Action item -> Below are records; report the number of lines among them that include the word "label", and nothing further.
++++++++
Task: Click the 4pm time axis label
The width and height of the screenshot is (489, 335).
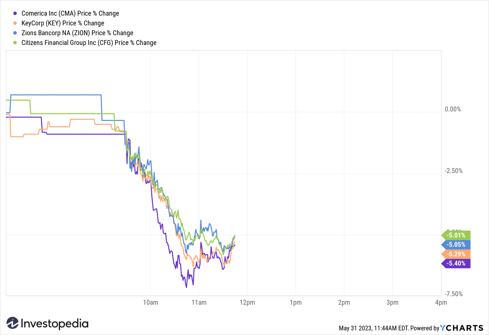Action: pos(441,302)
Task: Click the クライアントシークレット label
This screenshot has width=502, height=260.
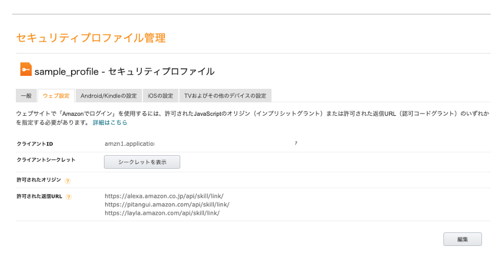Action: [x=46, y=159]
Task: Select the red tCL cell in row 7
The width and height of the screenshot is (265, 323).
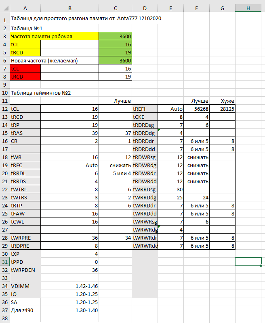Action: click(25, 68)
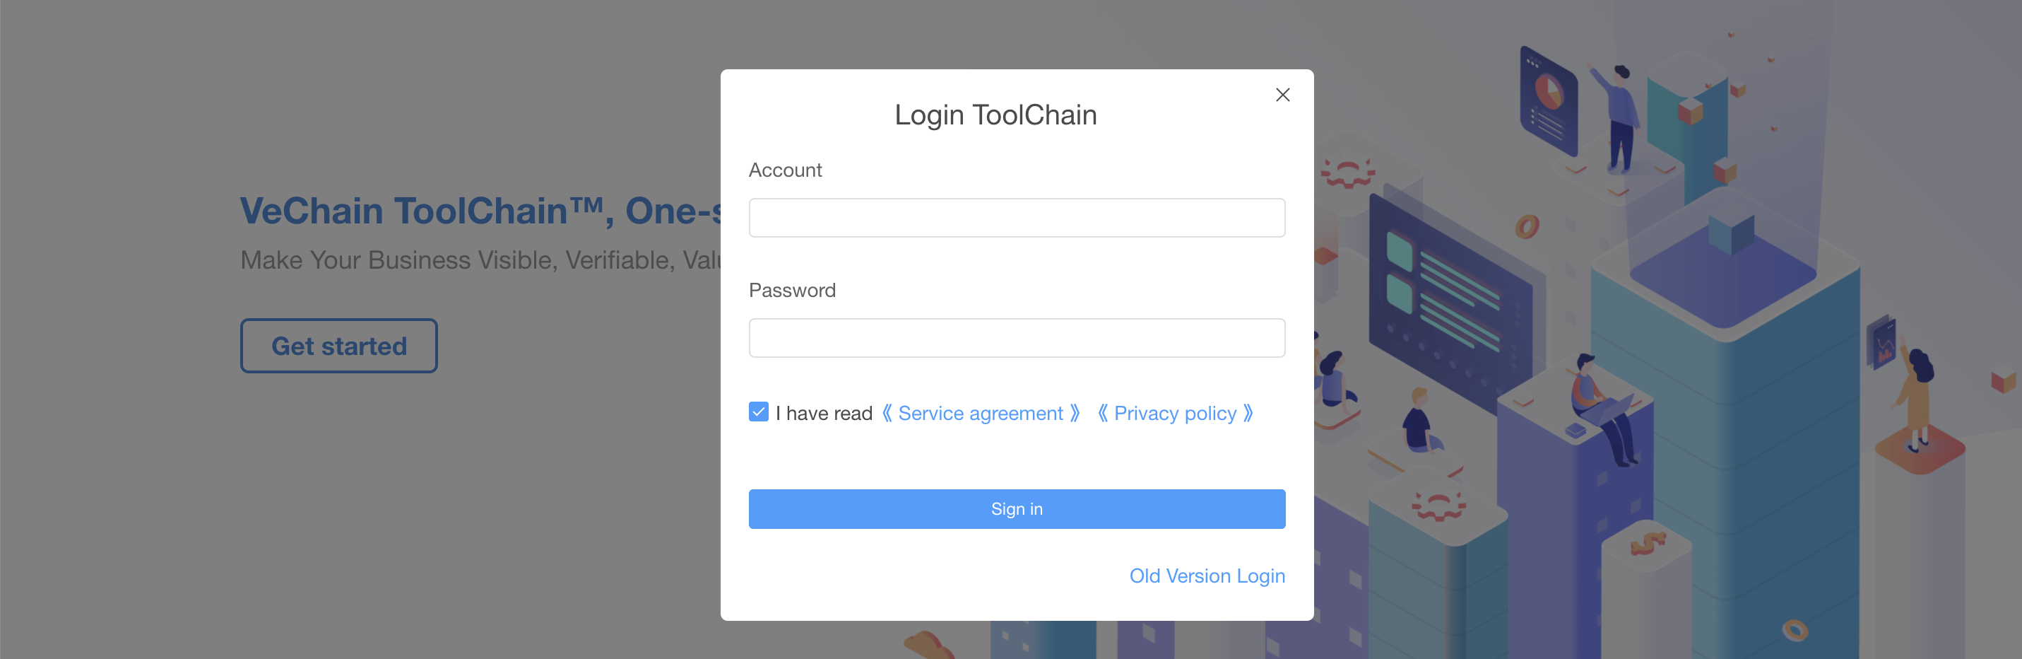Focus the Password input field
This screenshot has width=2022, height=659.
[x=1016, y=338]
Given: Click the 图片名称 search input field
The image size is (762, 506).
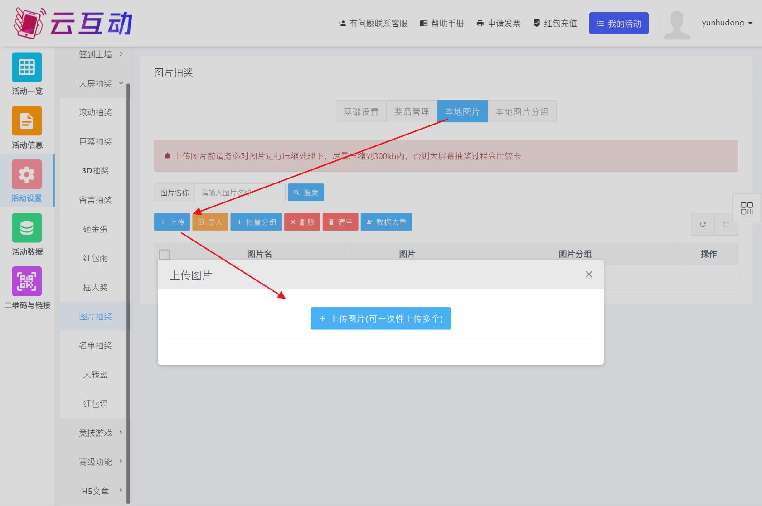Looking at the screenshot, I should click(240, 193).
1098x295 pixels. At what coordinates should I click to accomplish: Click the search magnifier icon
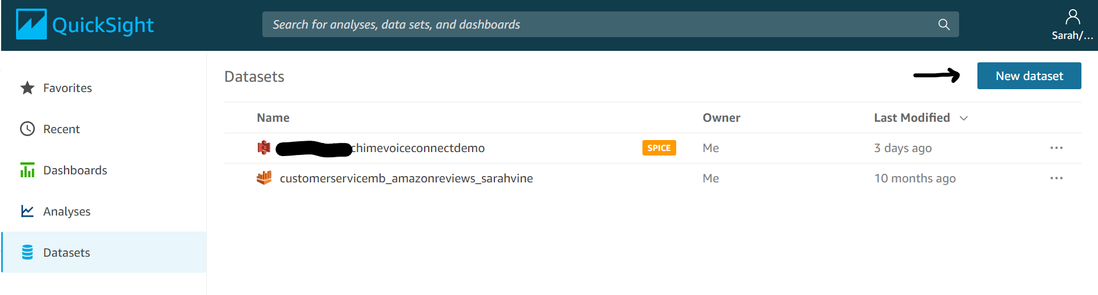pyautogui.click(x=944, y=25)
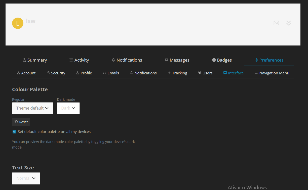Click the bell icon beside Notifications sub-tab
Image resolution: width=308 pixels, height=190 pixels.
click(131, 73)
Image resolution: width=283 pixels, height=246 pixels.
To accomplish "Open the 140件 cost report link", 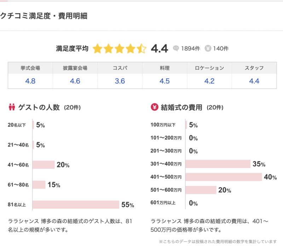I will tap(221, 48).
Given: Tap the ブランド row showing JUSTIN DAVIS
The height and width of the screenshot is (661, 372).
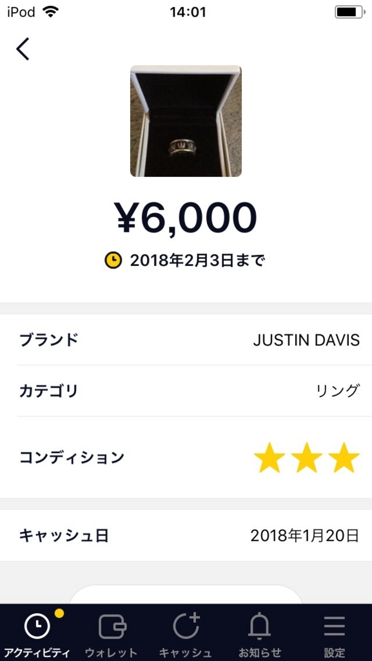Looking at the screenshot, I should tap(186, 340).
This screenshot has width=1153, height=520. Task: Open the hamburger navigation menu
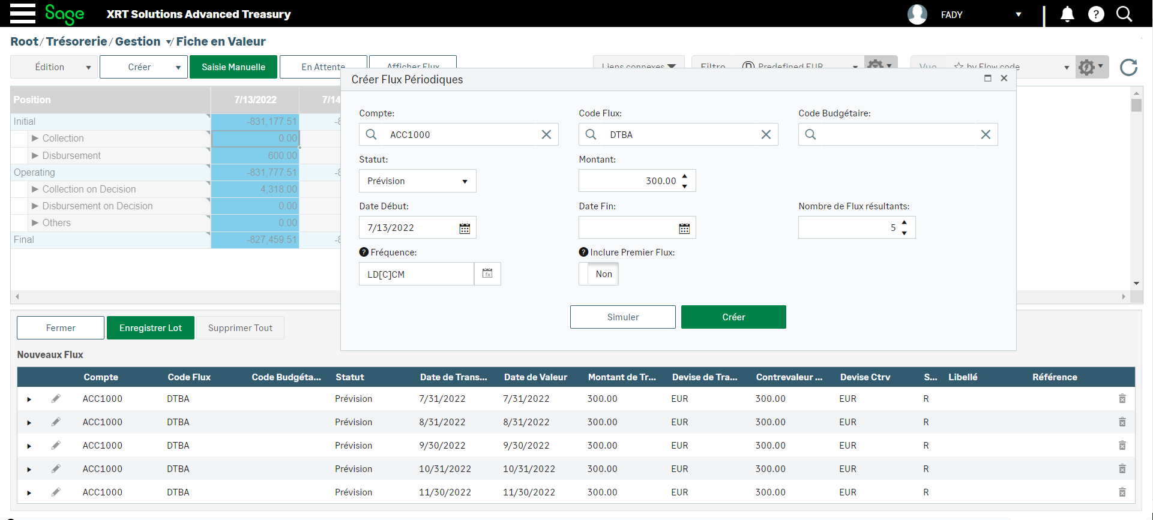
++++++++
Response below -> 2